Viele Menschen wie ich, also »Ausländer*innen« oder Geflüchtete, Asylsuchende, Geduldete, Arbeitssuchende, arme Menschen, von (ehemals) Sozialhilfe Abhängige - wir entwickeln eine Angst vor Behördengängen, die oft mit der ersten Begegnung auf dem Amt, mit unserer Sachbearbeiter*in (oder dem Sicherheitspersonal) machen, beginnt. Ich glaube, jeder Mensch, der schon einmal im Leben beim Jobcenter oder Sozialamt war, kennt dieses Gefühl: schwitzige Hände, Sprechen fällt schwer, das Herz rast. Zu groß ist die Angst vor Amtswillkür und Schikane, denen man immer wieder ausgesetzt ist.
Januar 2020. Noch kein Corona weit und breit (zumindest in Deutschland). Ich soll zum Standesamt. Hoffentlich ist meine Sachbearbeiterin, Frau Schmitt mit Doppel-t, nett. Ihr Schreiben klang sehr neutral und unpersönlich. Die obligatorische Grußformel durfte nicht fehlen. »Mit freundlichen Grüßen, Frau Schmitt.

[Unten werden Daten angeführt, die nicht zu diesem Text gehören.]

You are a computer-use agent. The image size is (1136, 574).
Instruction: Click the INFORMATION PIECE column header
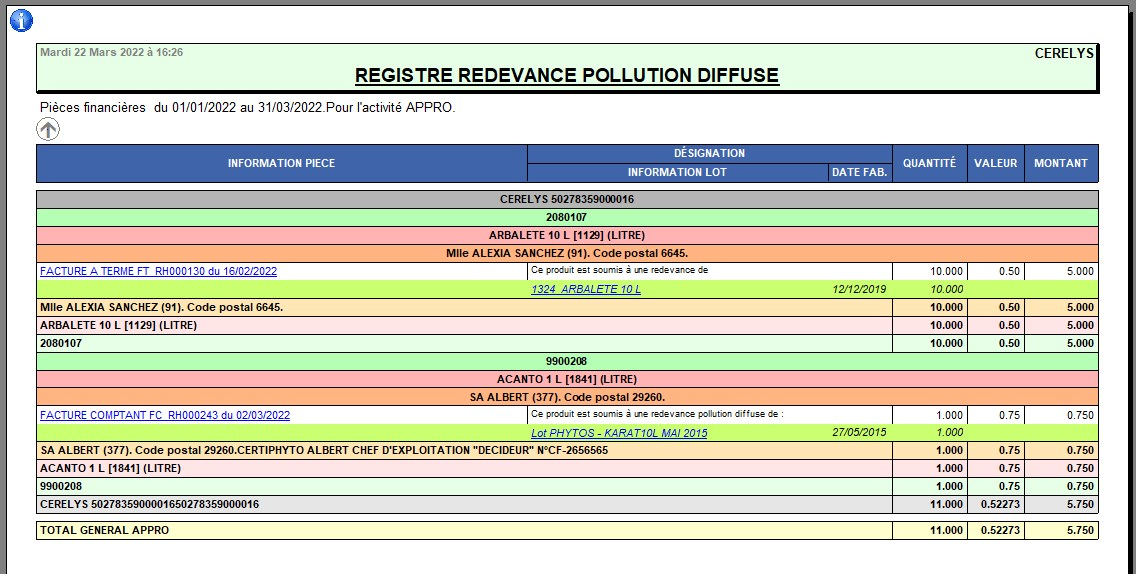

Dieses Schreiben wurde maschinell erstellt und bedarf keiner Unterschrift«.
Rückblick in die 90er Jahre in Hamburg. Mein Vater will, dass ich mich schick anziehe. Heute geht es ins Bieberhaus, so hieß die Ausländerbehörde am Hauptbahnhof nämlich. Meine Großeltern haben einen Termin bei der Ausländerbehörde. Meine Eltern müssen zur Arbeit und können sie nicht begleiten. Ich gehe noch zur Grundschule. So lerne ich früh, die Kommunikation zwischen Großeltern, Onkeln und Tanten, entfernten Verwandten und anderen Bekannten aus der Community und allen möglichen Behörden zu übernehmen. »Sehr geehrte Damen und Herren« ist der meistgeschriebene Satz meines Lebens. Auf einem Elternabend sagt meine Lehrerin meinen Eltern, dass ich ein Sprachtalent sei. Dass ich mit neun Jahren schon Briefverkehr mit Anwälten und Behörden hatte, erwähnen meine Eltern nicht.
Zurück nach 2020: Ohne Termin geht jetzt wegen Corona nichts mehr. Ich habe einen Termin mit Frau Schmitt vereinbart. Sie hakt eine Liste ab. Sie fragt nach dem Original eines PDF-Dokumentes, das ich extra für sie ausgedruckt habe. Ich erkläre ihr, dass es ein Online-Dokument ist. Sie steht auf, macht zwei Kopien, um mir das »Original« zurückzugeben. Dann fällt ihr Blick auf eine dreisprachige Urkunde. »Übersetzung?« fragt sie mich. Ich weise sie darauf hin, dass eine der Sprachen Deutsch ist. Sie macht vorsichtshalber zwei Kopien, um die Problematik mit ihrem Vorgesetzten zu klären.
So ein Besuch beim Amt muss gut vorbereitet sein: Wo ist das Schreiben mit der Einladung? Sind die Unterlagen komplett? Wer geht alles mit? Muss eine Änderung mitgeteilt werden?
Worauf man sich nie vorbereiten kann, ist die Schikane und Diskriminierung, die man als Frau, migrantische Person, geflüchteter, behinderter, queerer oder armer Mensch auf dem Amt erfährt. »Schikane von Amts wegen? So etwas gibt es nicht. Nicht in Deutschland. Wo denken Sie hin?«
Doch die Realität sieht anders aus. Sprachbarrieren sind das eine. Das andere ist die überhebliche und arrogante Art, auf die viele Angestellte in Behörden mit den Menschen sprechen, die ihnen gegenüber sitzen. Und Macht. Wenn Fragen nicht beantwortet werden, Anträge verschwinden, Unterlagen verlegt werden oder Menschen unter Druck gezwungen werden, Formulare zu unterschreiben, die sie nicht verstehen, dann geschieht dies, weil es einen Menschen gibt, der Macht über andere Menschen hat. Oft hängt viel zu viel von der Laune und Mitarbeit der zuständigen Sachbearbeiter*innen ab. Dabei geht es um lebensnotwendige Dinge, wie etwa Grundsicherung, den Zuschuss für eine Klassenfahrt, oder um die Frage, ob jemand abgeschoben werden soll. Denn deutsche Behördenstrukturen sind nicht nur diskriminierend, sie beschäftigen oft Menschen, die eine Autorität und Hierarchie befürwortende Grundhaltung in sich tragen. Erst mit Mitte 20, also viel zu spät, fand ich einen Begriff für das, was ich erlebt und gesehen, aber nie als System verstanden hatte: Institutioneller Rassismus. Bis heute weiß ich, dass darüber kaum eine öffentliche Debatte möglich ist.
Mit dem Allgemeinen Gleichbehandlungsgesetz hat die Schikane auf dem Amt kaum abgenommen. Nach wie vor braucht es zivilgesellschaftliche Organisationen und Privatpersonen, die ehrenamtlich Menschen zu Behörden-, Amts- oder Gerichtsterminen begleiten.
Sehr geehrte Damen und Herren, ein Tipp: Etwas Kopfschmerzen und Stress erspart sich, wer früh genug den Satz »Da muss ich meinen Fachanwalt konsultieren« lernt.